Observed differential prescribing of OACs can result in channelling bias in comparative effectiveness research. Persistence patterns changed over follow-up time, but there are indications of improved persistence rates with apixaban over other OACs in the UK. A larger study with longer follow-up is needed to corroborate findings. This study is registered on ClinicalTrials.gov (NCT02488421).
研究新开始使用口服抗凝药(OAC)预防非瓣膜性心房颤动(NVAF)患者中风的特征及持续性。
临床实践研究数据链中的队列研究。
英国初级医疗保健机构。
2012年12月1日至2014年10月31日期间新开具阿哌沙班、利伐沙班、达比加群或维生素K拮抗剂(VKA)的15242例NVAF患者。13089例患者此前未使用过OAC。
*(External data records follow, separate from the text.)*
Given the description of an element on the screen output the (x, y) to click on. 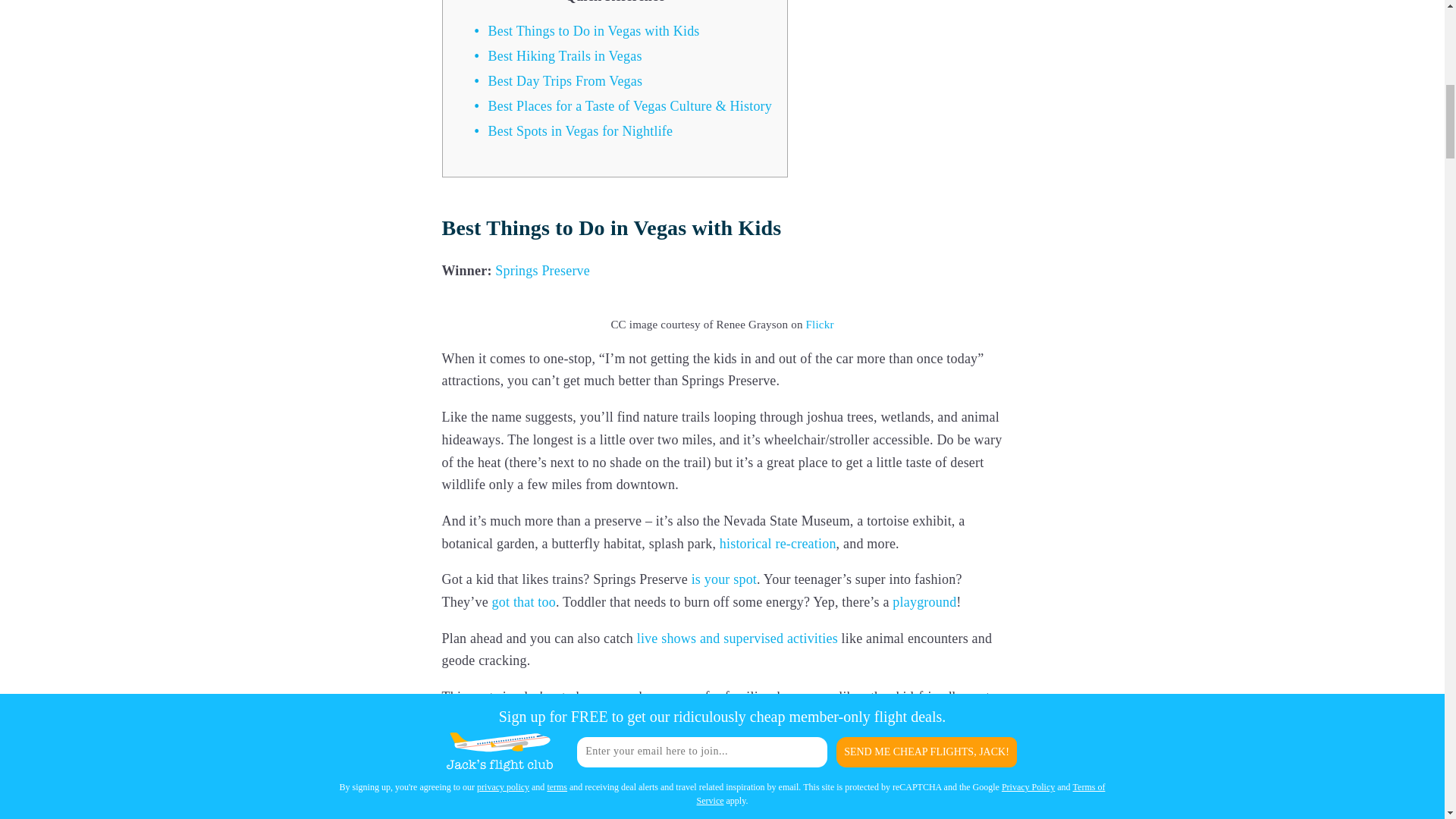
Best Hiking Trails in Vegas (564, 56)
Best Things to Do in Vegas with Kids (593, 31)
historical re-creation (777, 544)
is your spot (724, 579)
Best Spots in Vegas for Nightlife (579, 131)
Flickr (820, 325)
got that too (524, 602)
Springs Preserve (542, 271)
Best Day Trips From Vegas (565, 81)
Given the description of an element on the screen output the (x, y) to click on. 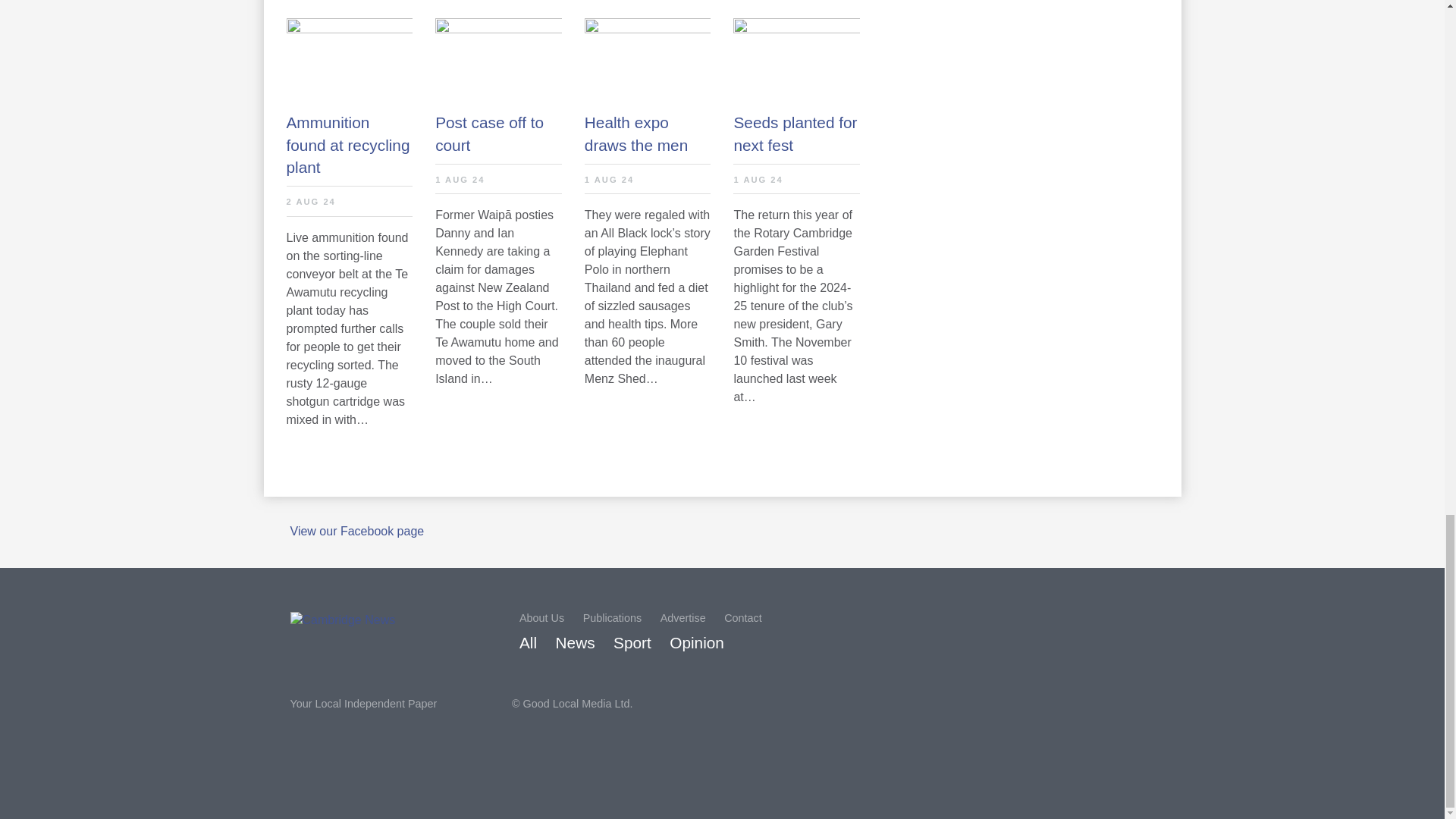
Contact (742, 617)
Ammunition found at recycling plant (349, 144)
Publications (612, 617)
News (575, 642)
Advertise (683, 617)
All (528, 642)
Seeds planted for next fest (796, 133)
Health expo draws the men (648, 133)
Post case off to court (498, 133)
View our Facebook page (356, 530)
使用Cox回归模型在整个随访期间以及采用时间分割方法处理非比例风险,对比阿哌沙班,观察患者特征及不持续用药的风险。
在未使用过OAC的患者中,VKA最为常见(78.1%,n = 10218),其次是利伐沙班(12.1%,n = 1589)、达比加群(5.7%,n = 741)和阿哌沙班(4.1%,n = 541)。高基线中风风险(CHADSVASc≥2)范围从80.2%(达比加群)至88.4%(阿哌沙班和利伐沙班)。中风和出血史在阿哌沙班患者中最高(分别为23.7%和31.6%),在VKA患者中最低(分别为15.9%和27.5%)。在整个随访期间,校正特征差异后,没有证据表明VKA和阿哌沙班在不持续用药方面存在差异(风险比0.92(95%置信区间0.68至1.23))。达比加群(风险比1.67(1.20至2.32))和利伐沙班(风险比1.41(1.02至1.93))的不持续用药率高于阿哌沙班。采用分割方法,在随访的前2个月,与阿哌沙班相比,VKA的不持续用药率较低(风险比0.33(0.22至0.48)),达比加群较高(风险比1.65(1.08至2.52))。2个月后,VKA(风险比1.70(1.08至2.66))和达比加群(风险比2.10(1.30至3.41))的不持续用药率较高。综合未使用过OAC和曾使用过OAC的患者,随访2个月后,利伐沙班的不持续用药率也高于阿哌沙班(风险比1.69(1.19至2.39))。
观察到的OAC处方差异可能导致比较疗效研究中的选择偏倚。持续用药模式随随访时间变化,但在英国有迹象表明阿哌沙班的持续用药率高于其他OAC。需要进行一项随访时间更长的更大规模研究来证实这些发现。本研究已在ClinicalTrials.gov注册(NCT02488421)。